▶ [SUPPLIED MATERIAL]:
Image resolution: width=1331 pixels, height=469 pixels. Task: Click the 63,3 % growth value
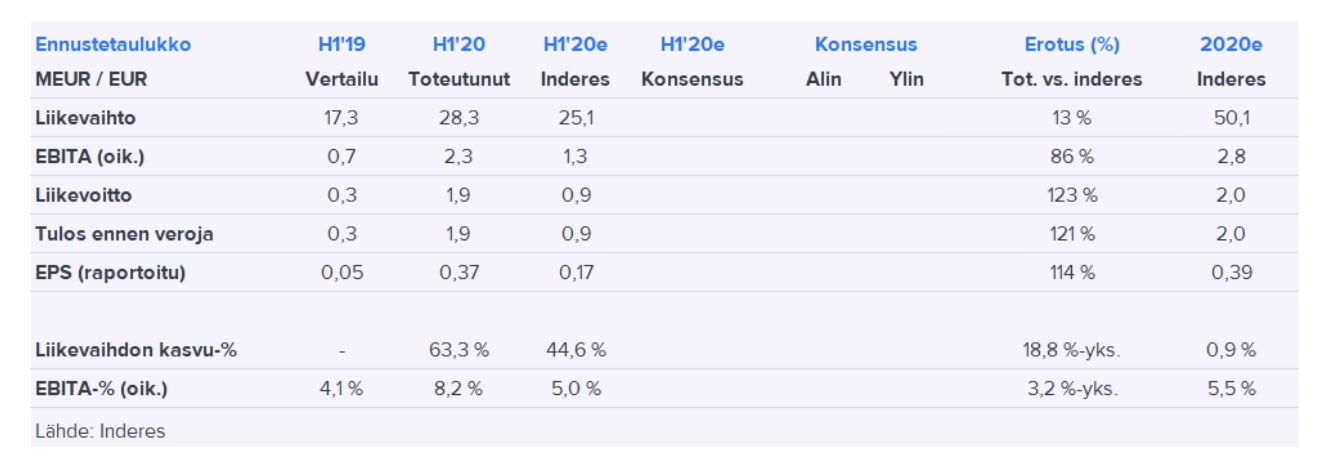(459, 351)
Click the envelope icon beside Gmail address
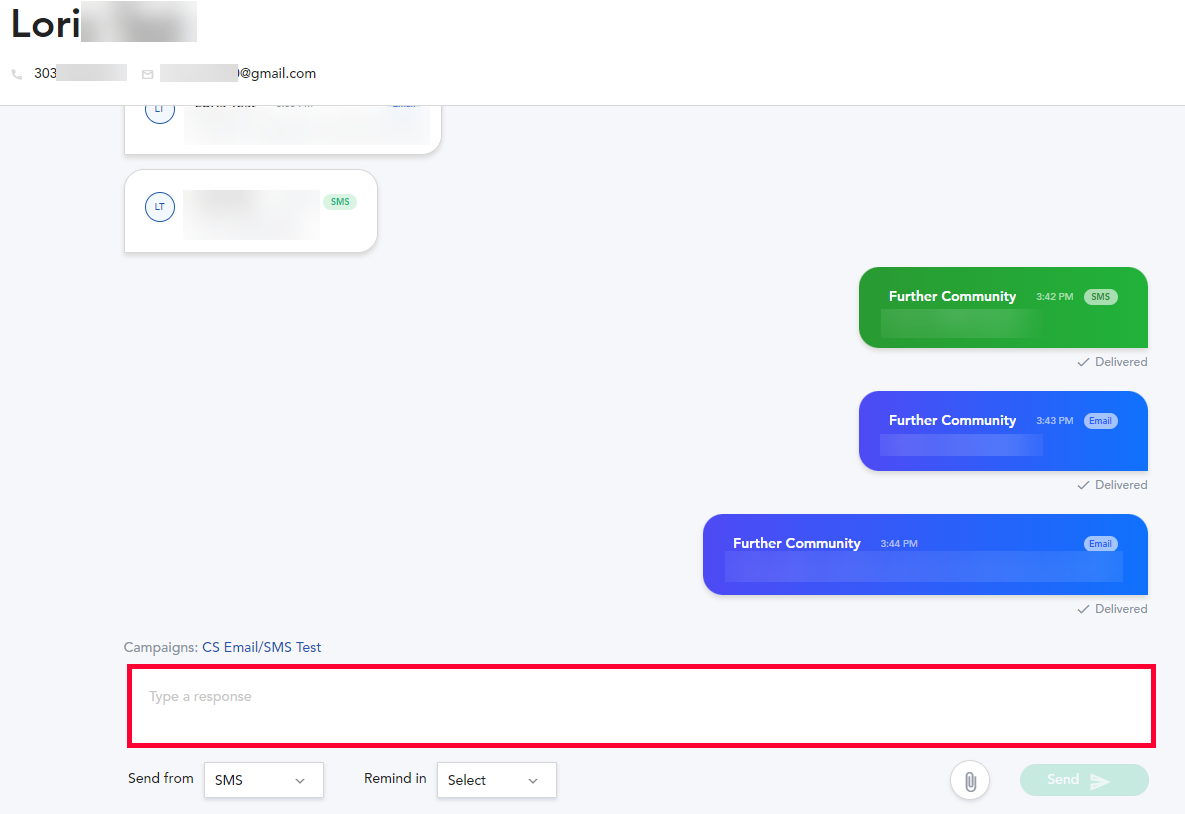 [148, 74]
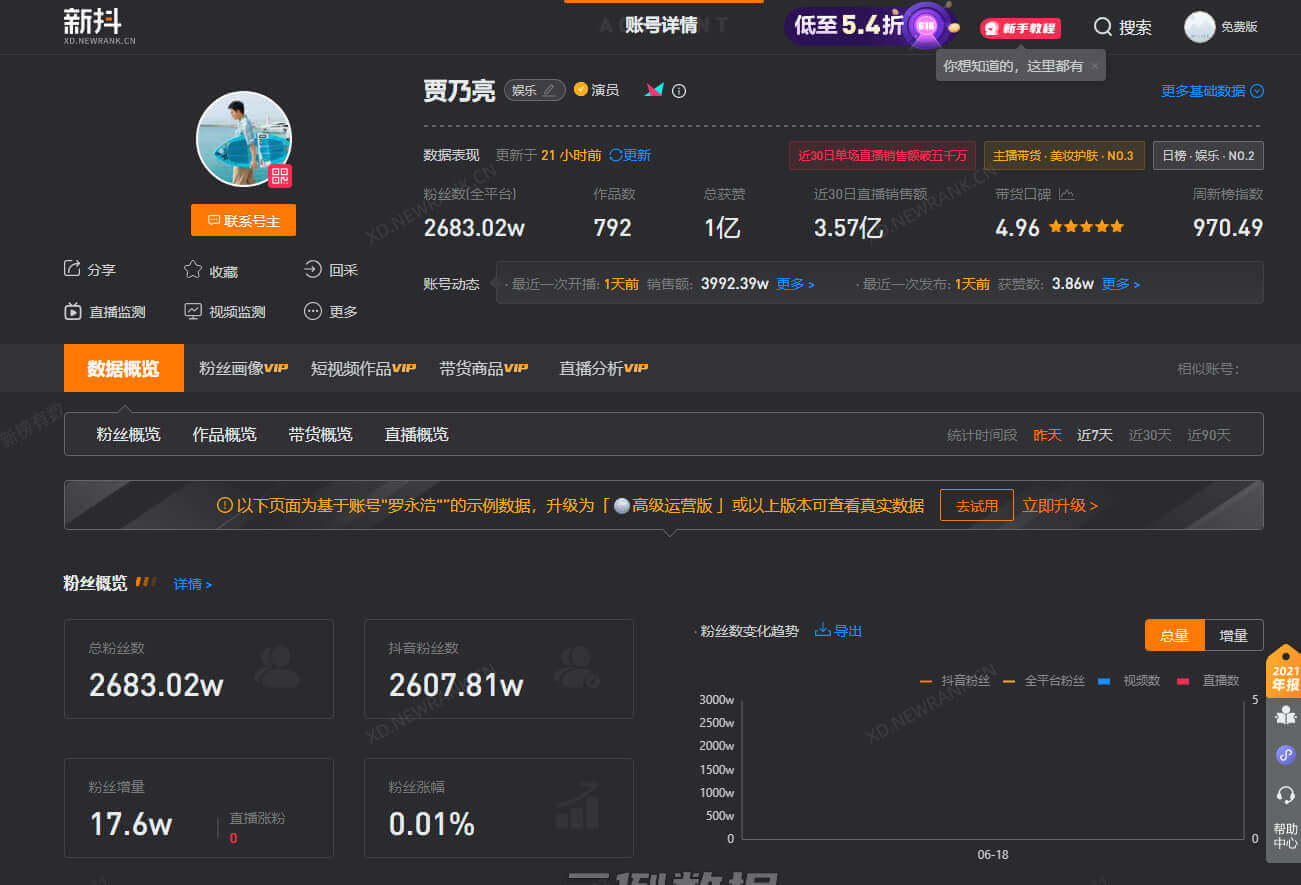Click the star favorite icon
The image size is (1301, 885).
pos(193,270)
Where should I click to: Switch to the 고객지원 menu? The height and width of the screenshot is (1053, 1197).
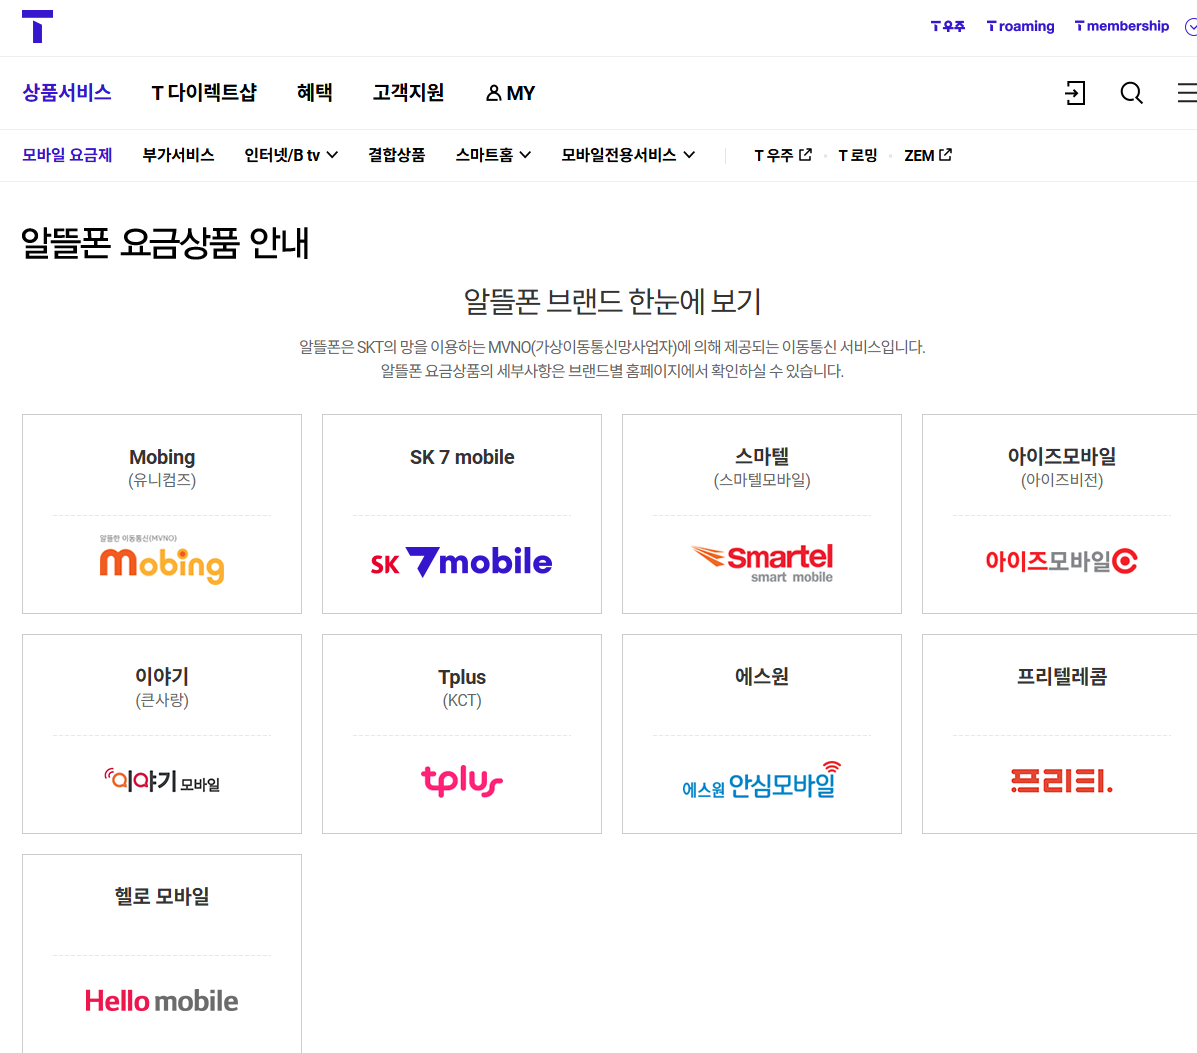(408, 93)
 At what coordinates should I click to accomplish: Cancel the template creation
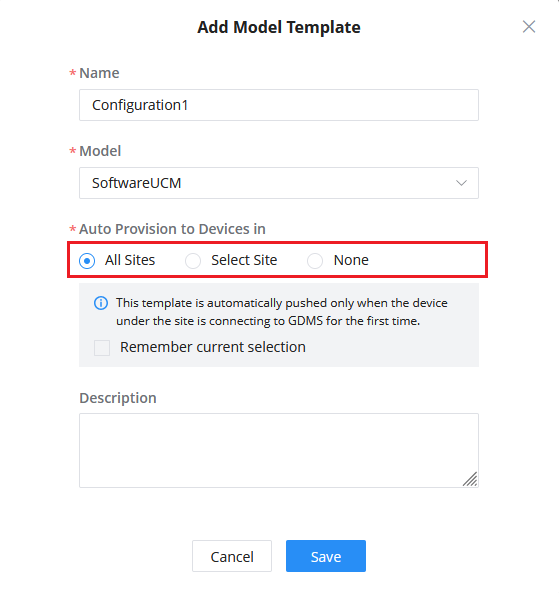tap(232, 556)
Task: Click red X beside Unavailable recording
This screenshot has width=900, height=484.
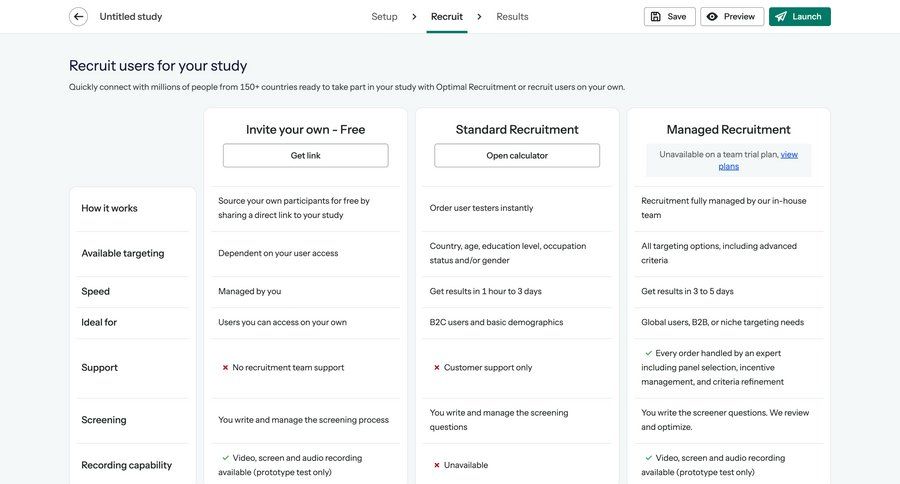Action: (437, 465)
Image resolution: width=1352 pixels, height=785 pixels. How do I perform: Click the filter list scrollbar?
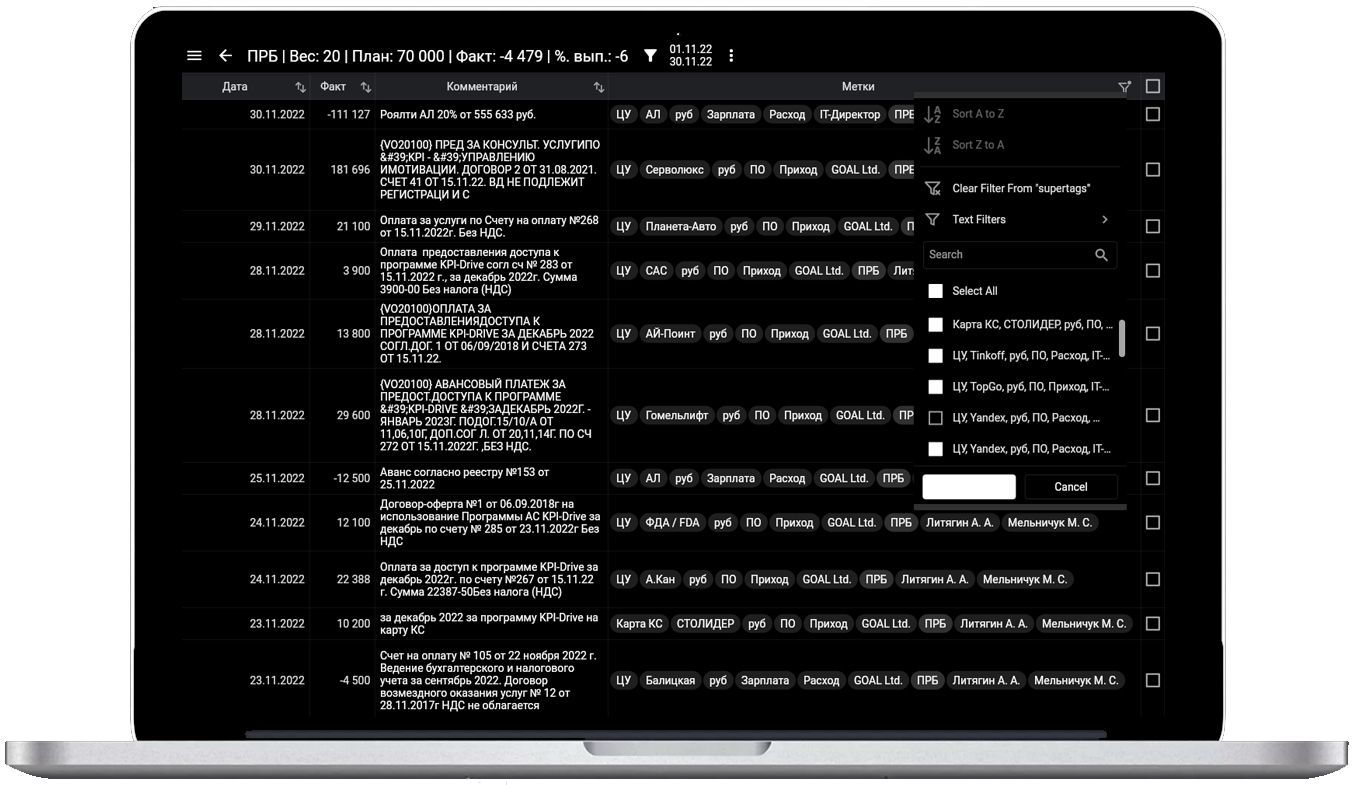coord(1122,338)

▶ [TASK TO COMPLETE]: All the material shown above is to be copied exactly, with no pictures carried over.

▶ [PROBLEM SOLUTION]:
Image resolution: width=1331 pixels, height=469 pixels. Task: Click the 63,3 % growth value
(459, 351)
Click the envelope icon beside Gmail address
 [148, 74]
Click the star favorite icon
The image size is (1301, 885).
pos(193,270)
Where should I click to: Switch to the 고객지원 menu? The height and width of the screenshot is (1053, 1197).
(408, 93)
 At what coordinates should I click to accomplish: Cancel the template creation
tap(232, 556)
Task: Click red X beside Unavailable recording
This screenshot has width=900, height=484.
Action: (437, 465)
Image resolution: width=1352 pixels, height=785 pixels. How do I perform: Click the filter list scrollbar?
coord(1122,338)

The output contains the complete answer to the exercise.